Слушать меня? Я же вроде ещё ничего особенного не сказала. Ладно, плевать, говорит загадками — его дело. Главное, чтоб на вопросы отвечал. Где наша не пропадала.
А он почему-то ухмыляется ещё сильнее и предлагает мне кофе. Я соглашаюсь и сажусь в кресло напротив него. Закидываю ногу на ногу — поэффектней, мне же всё-таки надо, чтобы он на меня клюнул, и задаю первый вопрос:
— Мистер Риддл, с некоторых пор вы зовёте себя Лордом Волдемортом или Тёмным Лордом. С чего такая напыщенность?
Я самоуверенная, я бесстрашная, я циничная. Сеанс самовнушения окончен. Улыбаюсь, готовлюсь записывать.
— Мне так больше нравится, — отвечает он. Я ожидаю дальнейших пояснений, но он молчит и только смотрит на меня — глаза красные и зрачки, кажется, вертикальные — ну чудовище же, как есть чудовище.
— И это всё? — удивляюсь я, нервно постукивая пером по блокноту.
— Для меня этого достаточно.
И никаких пафосных фраз о том, что этого имени надо бояться? Я удивлена, мистер Риддл.
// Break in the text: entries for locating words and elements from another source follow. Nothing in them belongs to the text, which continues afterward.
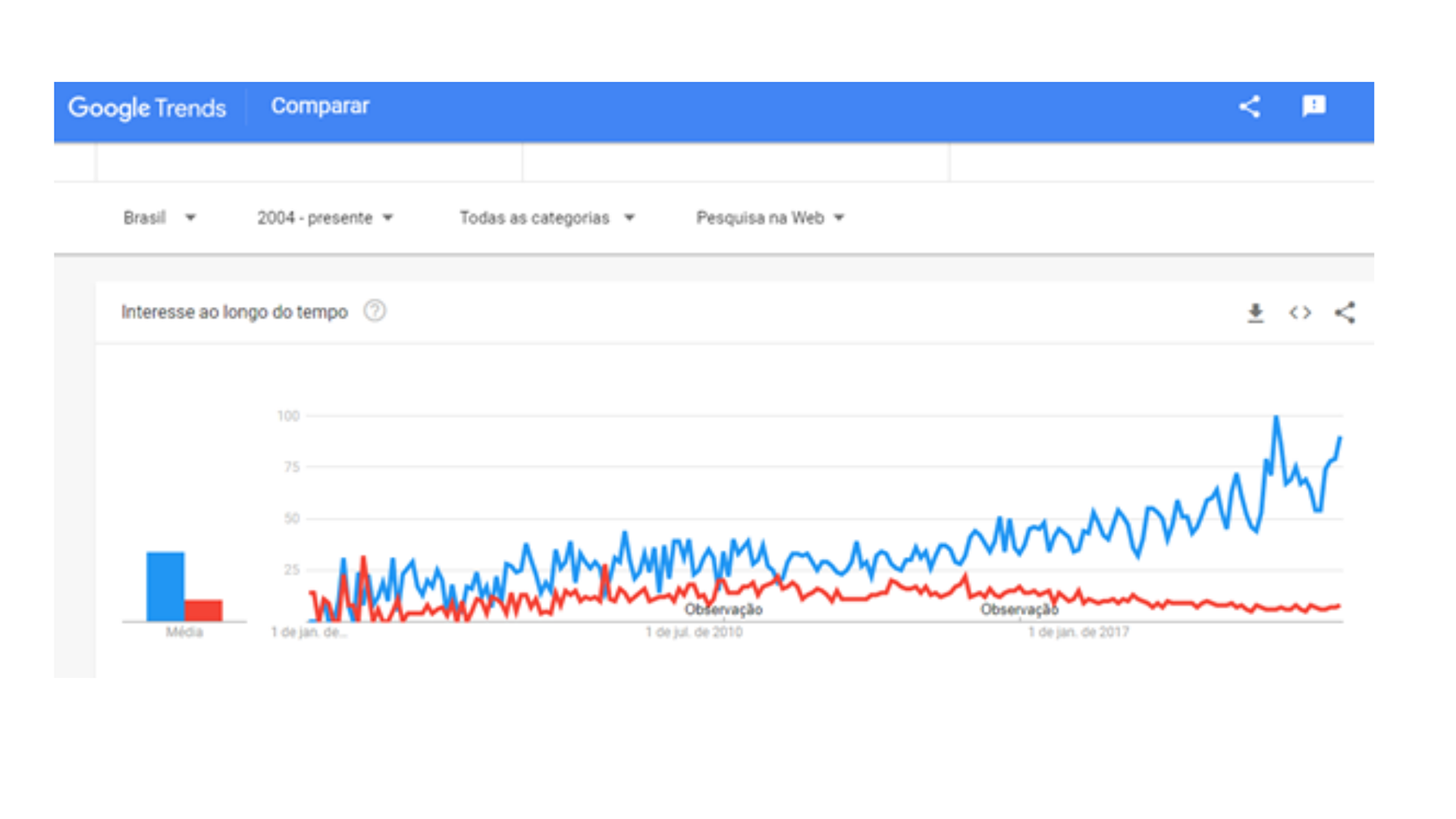Screen dimensions: 1456x819
Task: Click the share icon in blue header
Action: click(1250, 107)

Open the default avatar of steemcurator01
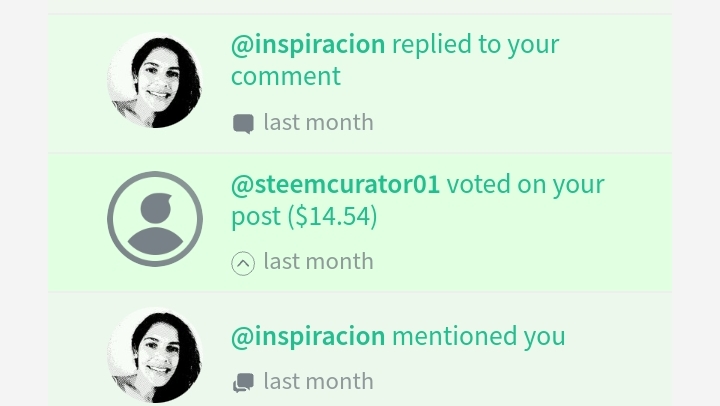click(155, 219)
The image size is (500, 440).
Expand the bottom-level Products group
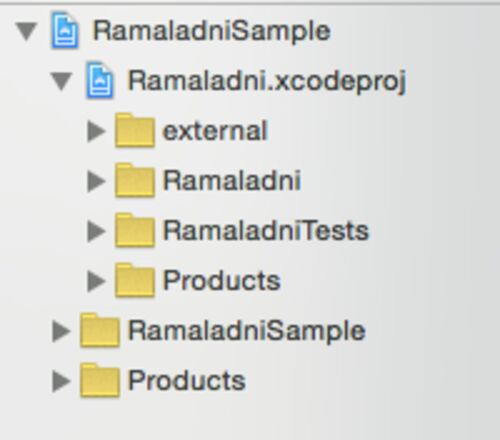(61, 381)
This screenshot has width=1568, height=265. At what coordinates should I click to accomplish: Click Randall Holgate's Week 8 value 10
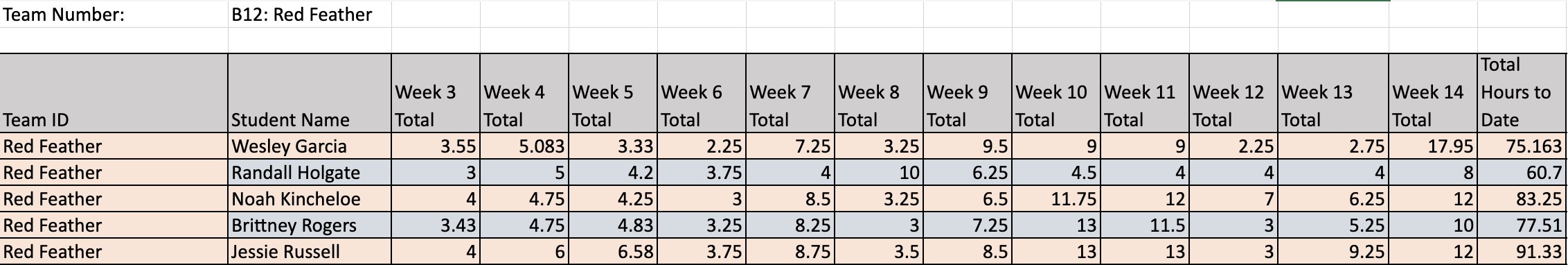[879, 173]
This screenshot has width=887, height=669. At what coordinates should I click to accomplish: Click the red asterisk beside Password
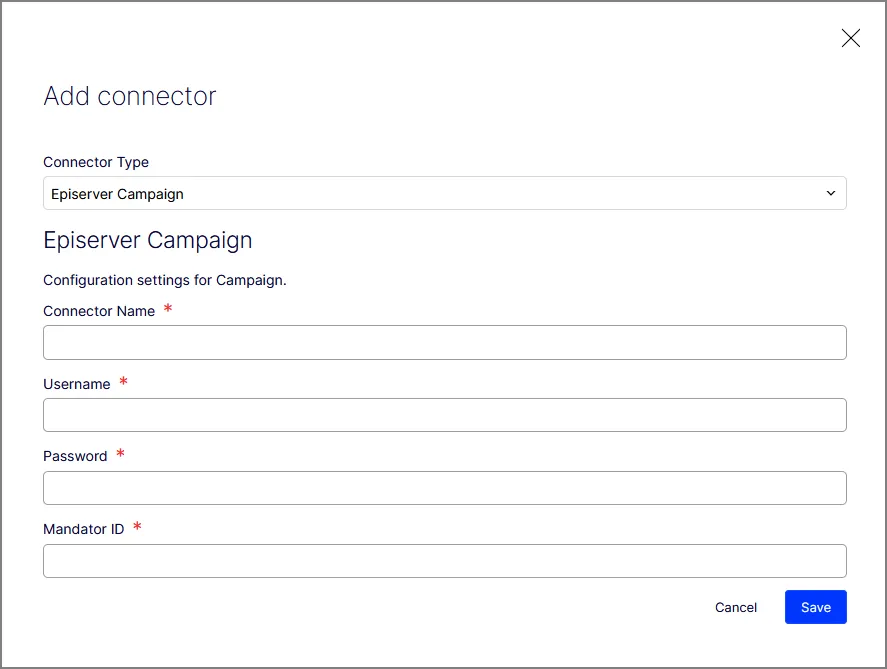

— А почему вам не нравится ваше настоящее имя?
— А вам оно нравится?
— Обычное имя, — пожимаю плечами я.
— Вот именно, мисс Скитер, вот именно.
— Как вы смотрите на политическую ситуацию в стране?
— Я думал, что не похож на политика.
Конечно, не похож. Ты похож на сумасшедшего урода. Ну, что ты лыбишься ещё сильнее? Как будто мысли мои слышишь.
— Но ведь вы имеете какое-то мнение?
— Я имею мнение, что нынешнее правительство надо повесить на площади перед Гриннготсом.
Вот! Так бы сразу!
— Чем же оно вам насолило?
— Своим существованием.
— Хм-м…
Вся наша беседа проходит именно так — односложно. У Риддла привычка отвечать вопросом на вопрос и отделываться общими фразами. Из этого каши не сваришь — я понимаю прекрасно.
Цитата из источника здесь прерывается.